■ **Texte fourni**:

+ + +

JB-3133

 
COUR SUPÉRIEURE

 

CANADA

PROVINCE DE QUÉBEC

DISTRICT DE

ROBERVAL

 

N° :

155-05-000082-025

 

 

 

DATE :

 25 mars 2003

 

 

 

SOUS LA PRÉSIDENCE DE :

L’HONORABLE

JACQUES BABIN, J.C.S.

 

 

 

 

VILLE DE NORMANDIN

1048, rue Saint-Cyrille, Normandin, G8M 4R9

Requérante

c.

MARIE-BLANCHE MAILLOUX

829, rue Saint-Cyrille, Normandin, G8M 4H7

Intimée

 

 

 

______________________________________________________________________

 

JUGEMENT SUR REQUÊTE POUR CESSATION

D'USAGE DÉROGATOIRE

______________________________________________________________________

 

[1]           La requérante  a  adopté  en  1993  un  règlement  de  zonage  portant  le numéro 139-93, ayant pour but, notamment, de régir les différents usages et activités sur le territoire de la municipalité.

[2]           En vertu dudit règlement de zonage, l'immeuble de l'intimée est situé en zone résidentielle.

+ + +

■ **Données enregistrées**:

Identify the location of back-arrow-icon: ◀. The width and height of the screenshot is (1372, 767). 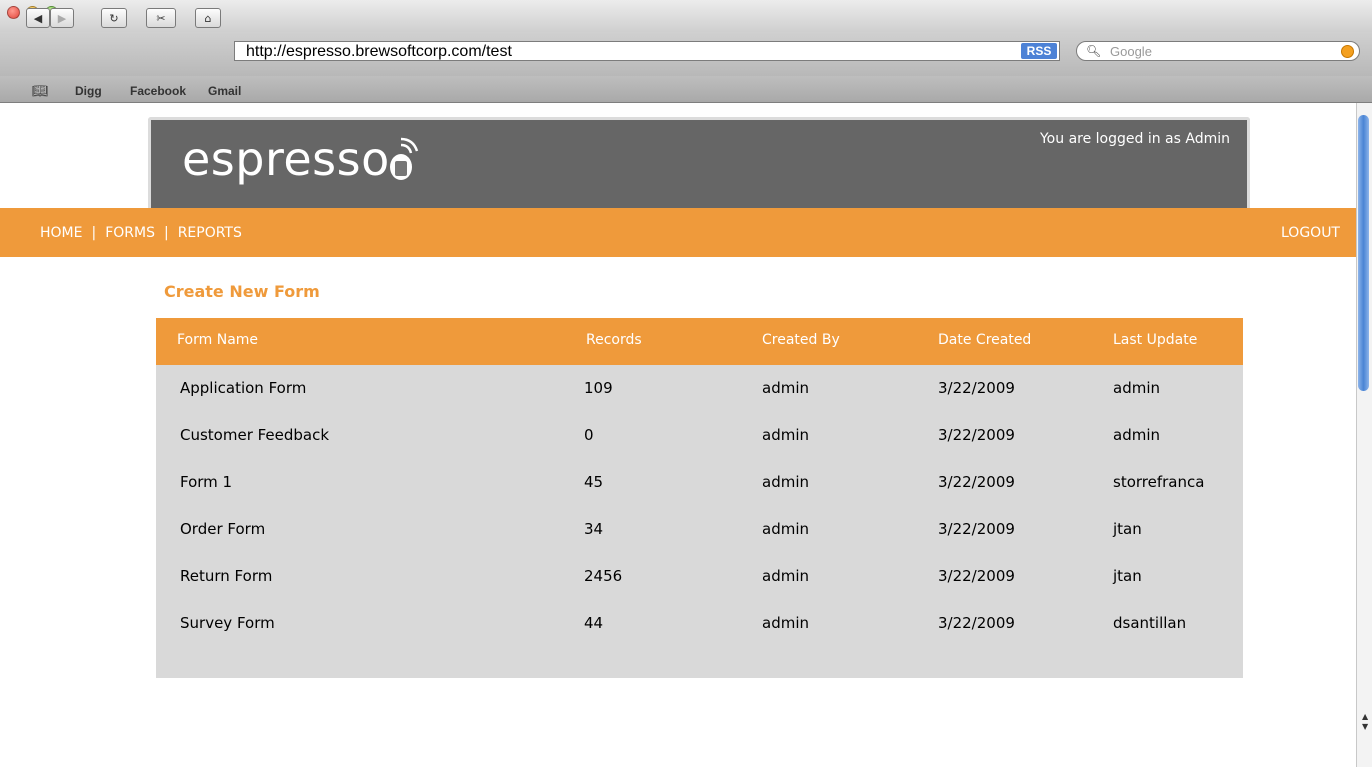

+ + +

■ **Actions à réaliser**:
a: Remplacez "1993" par "1994" dans le passage du jugement qui commence par "JUGEMENT SUR REQUÊTE" et se poursuit jusqu'à "de la municipalité.", puis donnez ce passage ainsi modifié.
b: Pour chaque affirmation, dites si elle concorde avec le jugement en répondant oui ou non et en citant les mots exacts qui tranchent : (i) le règlement de zonage porte le numéro 139-93 ; (ii) l'immeuble de l'intimée est situé en zone commerciale ; (iii) le jugement est daté du 25 mars 2003.
c: Rédigez la suite du jugement sur l'usage dérogatoire à partir de son dernier paragraphe.
Le matériel est indépendant du jugement.

■ **Réponses par tâche**:
a:
JUGEMENT SUR REQUÊTE POUR CESSATION

D'USAGE DÉROGATOIRE

______________________________________________________________________

 

[1]           La requérante  a  adopté  en  1994  un  règlement  de  zonage  portant  le numéro 139-93, ayant pour but, notamment, de régir les différents usages et activités sur le territoire de la municipalité.

b:
(i) Oui : « portant le numéro 139-93 ».
(ii) Non : « l'immeuble de l'intimée est situé en zone résidentielle ».
(iii) Oui : « 25 mars 2003 ».

c:
[3]           Or, certains articles du règlement de zonage prévoient des restrictions concernant les usages domestiques dans toutes les zones résidentielles de Normandin, dont entre autres l'élevage d'animaux domestiques, qui est strictement défendu dans ces zones.

[4]           Or, il appert que l'intimée aurait un élevage de volailles sur sa propriété, de sorte que la requérante voudrait y mettre fin.

LES FAITS

[5]           Suite à des plaintes reçues de citoyens, l'inspecteur municipal de Normandin, Steve Mailloux, s'est rendu à la propriété de l'intimée, située sur la rue principale à Normandin, la rue Saint-Cyrille, en mai 2001.

[6]           Il y a constaté la présence d'une espèce de serre, contenant des volailles, plus particulièrement des oies et 20 à 25 poules.

[7]           Il a rencontré l'intimée pour lui expliquer les modalités du règlement de zonage, et le fait qu'il était interdit d'avoir de tels animaux sur sa propriété.

[8]           Il lui a adressé un avis d'infraction le 31 mai 2001, dans lequel on lui demandait d'éliminer la présence de ces animaux dans un délai de huit jours.

[9]           L'intimée n'a pas répondu à cet avis d'infraction.

[10]        Par contre Steve Mailloux est retourné vérifier à l'été 2001 ce qui en était et il a pu constater que la serre qui contenait les animaux avait disparu, et il n'a pas constaté la présence d'animaux.

[11]        Pour lui, tout était rentré dans l'ordre, de sorte que s'il a décidé de ne pas pousser plus loin l'avis d'infraction et de ne pas déposer de plainte pénale contre l'intimée.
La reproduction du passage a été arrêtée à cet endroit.